* _Set exercise_: Rewrite the records below as a JSON list of strings, one string per line, leaving out blank lines and the pictures.

===

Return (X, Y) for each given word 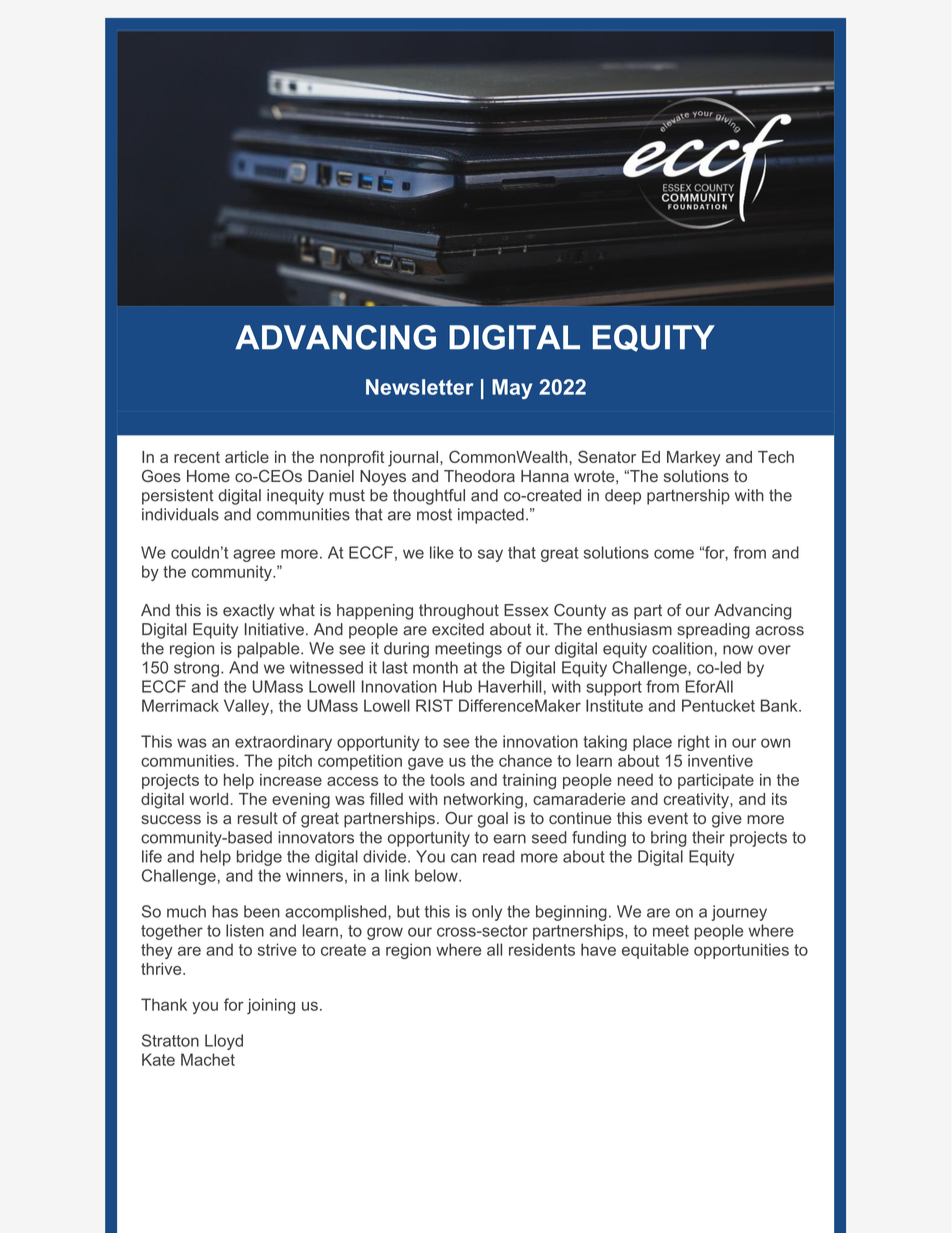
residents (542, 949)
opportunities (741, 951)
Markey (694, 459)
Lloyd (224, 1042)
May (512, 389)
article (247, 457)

===

* _Result of the exercise_:
[
  "Return (X, Y) for each given word ",
  "residents (542, 949)",
  "opportunities (741, 951)",
  "Markey (694, 459)",
  "Lloyd (224, 1042)",
  "May (512, 389)",
  "article (247, 457)"
]